* Re: [PATCH v5 0/3] Btrfs: add IO error device stats
       [not found] <1337954770-10086-1-git-send-email-sbehrens@giantdisaster.de>
@ 2012-05-25 15:18 ` Christoph Hellwig
  2012-05-25 17:49   ` Stefan Behrens
  0 siblings, 1 reply; 3+ messages in thread
From: Christoph Hellwig @ 2012-05-25 15:18 UTC (permalink / raw)

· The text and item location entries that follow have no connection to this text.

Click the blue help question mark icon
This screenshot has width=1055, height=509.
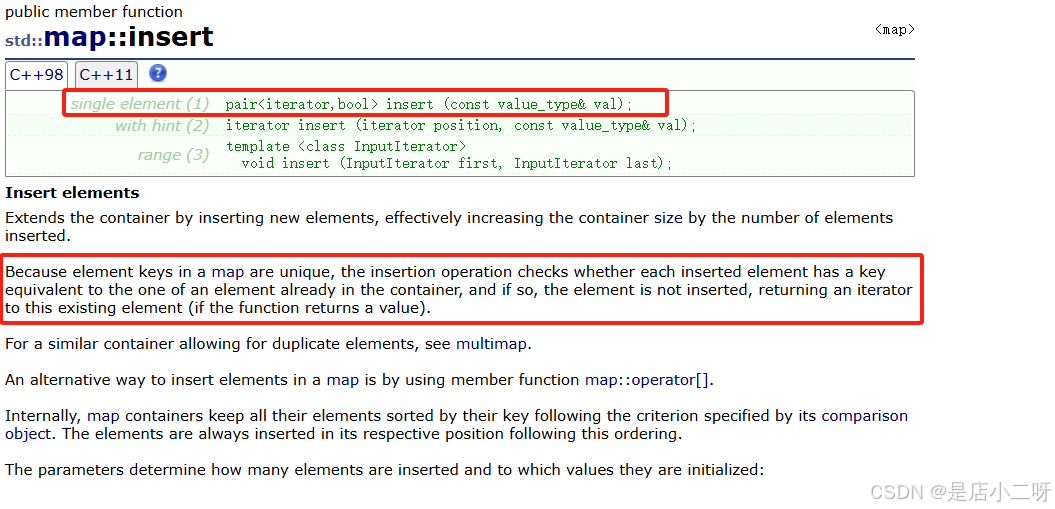click(x=158, y=74)
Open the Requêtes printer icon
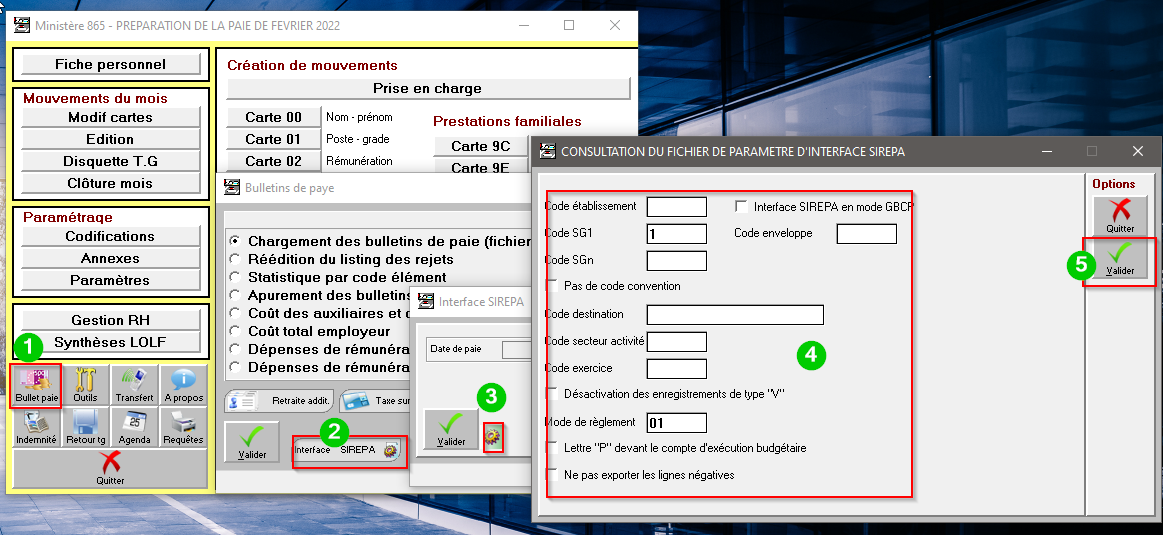The width and height of the screenshot is (1163, 535). (x=183, y=427)
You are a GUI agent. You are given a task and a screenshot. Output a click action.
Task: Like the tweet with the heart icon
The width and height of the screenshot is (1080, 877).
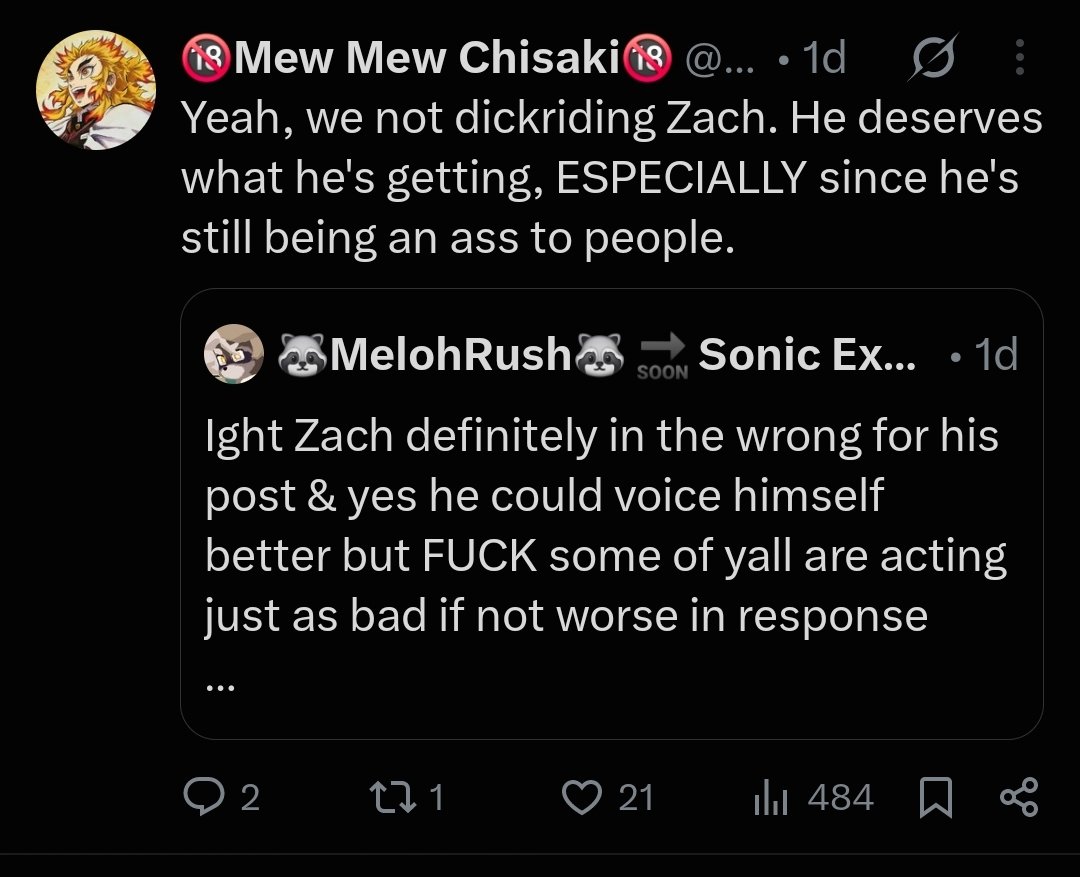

  To: Stefan Behrens; +Cc: linux-btrfs, linux-fsdevel, linux-kernel
Can you explain why the device error counters should be in a filesystem
instead of generic block layer code?
On Fri, May 25, 2012 at 04:06:07PM +0200, Stefan Behrens wrote:
> Changes v1-v2:
> - Remove restriction that BTRFS_IOC_GET_DEVICE_STATS is a privileged
>   operation
> - Cast u64 to unsigned long long for printf()
> 
> Changes v2-v3:
> - Rebased on Chris' current master
> 
> Changes v3-v4:
> - Add padding at end of ioctl structure
> 
> Changes v4-v5:
> - The statistic members in the ioctl are now organized as an array of
>   64 bit values. Symbolic names for the array indexes are defined in
>   an enum, which also defines the max value. This change makes it
>   easier to add new statistic members in the future
> - Give ins_len = -1 to btrfs_search_slot() when an item might get
>   deleted
> - Introduce a helper function for the repeated sequence stat_int() +
>   dirty = 1 + stat_print()
> - Introduce a helper function for the code that shares the bio
>   bi_private member for two pieces of information
> 
> The goal is to detect when drives start to get an increased error rate,
> when drives should be replaced soon. Therefore statistic counters are
> added that count IO errors (read, write and flush). Additionally, the
> software detected errors like checksum errors and corrupted blocks are
> counted.
> 
> An ioctl interface is added to get the device statistic counters.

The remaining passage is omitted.